In a small showcase, without any connection with the surrounding, you can find the display of the ceramics of Franco Bucci, one of the most important designers and ceramists of the Italian twentieth century. His works are present in several other places in the center of Pesaro, but his workshop, beautiful to visit, is in Strada Romagna 143. Here the artisans have collected the master's legacy and produce the "Bucci Ceramics".

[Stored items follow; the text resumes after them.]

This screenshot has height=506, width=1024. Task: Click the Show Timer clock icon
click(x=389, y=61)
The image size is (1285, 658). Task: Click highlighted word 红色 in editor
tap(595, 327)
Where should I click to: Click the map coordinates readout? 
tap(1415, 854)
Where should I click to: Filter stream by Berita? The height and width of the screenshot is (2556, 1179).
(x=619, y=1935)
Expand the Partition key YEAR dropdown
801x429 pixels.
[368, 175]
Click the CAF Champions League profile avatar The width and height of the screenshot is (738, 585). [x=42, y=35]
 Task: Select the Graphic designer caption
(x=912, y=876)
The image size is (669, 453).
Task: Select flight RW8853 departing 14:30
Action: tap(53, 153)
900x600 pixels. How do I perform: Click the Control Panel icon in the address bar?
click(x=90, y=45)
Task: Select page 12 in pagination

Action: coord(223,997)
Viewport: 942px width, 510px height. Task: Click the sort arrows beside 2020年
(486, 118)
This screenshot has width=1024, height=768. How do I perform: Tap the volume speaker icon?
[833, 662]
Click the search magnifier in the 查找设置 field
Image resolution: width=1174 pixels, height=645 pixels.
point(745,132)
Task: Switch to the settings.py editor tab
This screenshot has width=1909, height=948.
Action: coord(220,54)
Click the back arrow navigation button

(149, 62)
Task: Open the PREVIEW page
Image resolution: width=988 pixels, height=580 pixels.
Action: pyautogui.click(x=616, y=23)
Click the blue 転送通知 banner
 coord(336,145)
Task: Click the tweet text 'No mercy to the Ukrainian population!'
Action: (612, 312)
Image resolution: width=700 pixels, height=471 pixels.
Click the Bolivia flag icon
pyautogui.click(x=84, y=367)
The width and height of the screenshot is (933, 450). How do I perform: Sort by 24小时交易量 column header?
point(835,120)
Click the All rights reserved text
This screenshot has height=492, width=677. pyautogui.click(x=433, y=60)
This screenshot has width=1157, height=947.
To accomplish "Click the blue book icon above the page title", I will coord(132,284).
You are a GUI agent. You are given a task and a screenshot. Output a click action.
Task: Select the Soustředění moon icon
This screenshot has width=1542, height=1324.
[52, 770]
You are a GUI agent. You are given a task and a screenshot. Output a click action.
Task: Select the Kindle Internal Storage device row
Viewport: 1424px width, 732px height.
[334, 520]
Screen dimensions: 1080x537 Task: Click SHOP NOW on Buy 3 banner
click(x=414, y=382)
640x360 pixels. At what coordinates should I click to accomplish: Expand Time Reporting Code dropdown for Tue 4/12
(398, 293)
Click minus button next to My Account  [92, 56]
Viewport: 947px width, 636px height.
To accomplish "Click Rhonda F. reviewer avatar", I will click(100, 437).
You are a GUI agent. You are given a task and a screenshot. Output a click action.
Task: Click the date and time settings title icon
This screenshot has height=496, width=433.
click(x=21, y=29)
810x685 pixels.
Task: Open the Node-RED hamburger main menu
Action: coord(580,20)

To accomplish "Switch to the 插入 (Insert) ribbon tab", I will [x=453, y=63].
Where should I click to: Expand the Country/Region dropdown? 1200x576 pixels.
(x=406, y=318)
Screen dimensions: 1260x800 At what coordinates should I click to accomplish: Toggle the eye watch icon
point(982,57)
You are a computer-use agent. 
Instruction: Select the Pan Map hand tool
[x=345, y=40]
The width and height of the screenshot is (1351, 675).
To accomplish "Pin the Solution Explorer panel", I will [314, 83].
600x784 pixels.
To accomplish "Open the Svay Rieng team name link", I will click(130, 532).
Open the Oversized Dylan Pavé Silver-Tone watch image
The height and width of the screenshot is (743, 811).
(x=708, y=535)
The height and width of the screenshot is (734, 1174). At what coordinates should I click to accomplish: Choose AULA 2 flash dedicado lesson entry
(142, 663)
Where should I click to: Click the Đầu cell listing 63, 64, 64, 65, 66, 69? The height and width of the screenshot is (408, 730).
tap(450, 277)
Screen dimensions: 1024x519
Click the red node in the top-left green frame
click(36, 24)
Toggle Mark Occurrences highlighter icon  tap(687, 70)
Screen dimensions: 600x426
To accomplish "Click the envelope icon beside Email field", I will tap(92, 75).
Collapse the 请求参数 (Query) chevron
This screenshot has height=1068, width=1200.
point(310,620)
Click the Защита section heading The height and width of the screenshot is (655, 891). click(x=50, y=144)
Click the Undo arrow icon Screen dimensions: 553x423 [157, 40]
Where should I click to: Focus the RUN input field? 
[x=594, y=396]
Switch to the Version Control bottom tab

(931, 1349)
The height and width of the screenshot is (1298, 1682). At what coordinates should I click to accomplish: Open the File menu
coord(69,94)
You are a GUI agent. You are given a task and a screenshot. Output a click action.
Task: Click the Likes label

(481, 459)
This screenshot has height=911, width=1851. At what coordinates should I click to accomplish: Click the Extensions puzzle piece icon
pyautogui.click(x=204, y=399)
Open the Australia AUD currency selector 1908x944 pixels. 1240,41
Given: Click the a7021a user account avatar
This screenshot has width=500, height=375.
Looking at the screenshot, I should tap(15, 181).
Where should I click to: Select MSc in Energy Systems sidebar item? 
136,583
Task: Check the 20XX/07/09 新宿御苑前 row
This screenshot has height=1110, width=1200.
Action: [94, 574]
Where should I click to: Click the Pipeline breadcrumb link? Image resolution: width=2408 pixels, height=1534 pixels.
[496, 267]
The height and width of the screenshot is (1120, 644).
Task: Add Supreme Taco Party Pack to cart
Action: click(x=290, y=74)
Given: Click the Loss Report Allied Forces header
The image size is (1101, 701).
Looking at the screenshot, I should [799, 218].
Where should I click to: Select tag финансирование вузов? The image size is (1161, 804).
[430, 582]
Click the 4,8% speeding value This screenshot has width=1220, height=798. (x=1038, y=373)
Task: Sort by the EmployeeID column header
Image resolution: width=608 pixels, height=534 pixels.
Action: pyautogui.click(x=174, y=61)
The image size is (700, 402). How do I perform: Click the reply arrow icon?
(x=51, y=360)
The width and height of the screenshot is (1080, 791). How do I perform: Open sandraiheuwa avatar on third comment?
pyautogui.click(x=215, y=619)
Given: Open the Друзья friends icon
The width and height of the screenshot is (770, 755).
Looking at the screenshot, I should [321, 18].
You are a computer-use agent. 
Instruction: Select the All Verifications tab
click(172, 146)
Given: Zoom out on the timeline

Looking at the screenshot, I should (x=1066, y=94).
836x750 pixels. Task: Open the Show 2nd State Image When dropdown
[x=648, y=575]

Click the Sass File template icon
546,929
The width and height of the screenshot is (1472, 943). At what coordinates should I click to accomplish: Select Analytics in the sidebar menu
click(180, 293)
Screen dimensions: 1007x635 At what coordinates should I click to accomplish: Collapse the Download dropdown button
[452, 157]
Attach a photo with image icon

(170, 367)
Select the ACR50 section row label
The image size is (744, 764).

Between the end of the 1950s and the early 1960s, Franco Bucci was present in numerous exhibitions both in Italy and abroad and, in 1960, won a silver medal at the Milan Triennale; he was called as a designer by the ceramic industry Villeroy & Boch and in 1972 he obtained official recognition at the Victoria and Albert Museum in London, he returned to Italy and agreed to work as a designer of the "Gruppo Ceramiche Iris".

In 1961 he founded, together with other partners, including Nanni Valentini himself, the "Laboratorio Pesaro" factory, of which he became artistic director in 1966, where he created a vast range of objects whose main stylistic connotation is purity and essentiality of the shape, combined with an absolute lack of color.

In the 1980s he worked in his studio in Pesaro on Strada Romagna.

In 1987 he began to experiment with the production of large monolithic ceramic slabs which led him to obtain, thanks to a mixture he patented, slabs up to 1000 mm. 2 x 1.

In 1995 he sold the company, remaining its artistic director until 1998, the year in which he opened a ceramic laboratory where he created unique and small-series pieces.


In the following years he began research on porcelain which led him in 2000 to patent another ceramic material highly resistant to fire and thermal shock


Among the collaborators of the last years of production we remember Loreno Sguanci.


Franco Bucci died in Pesaro in 2002 after having created the Terracottas Museum in Fratterosa, a village with an ancient ceramic tradition, in the province of Pesaro.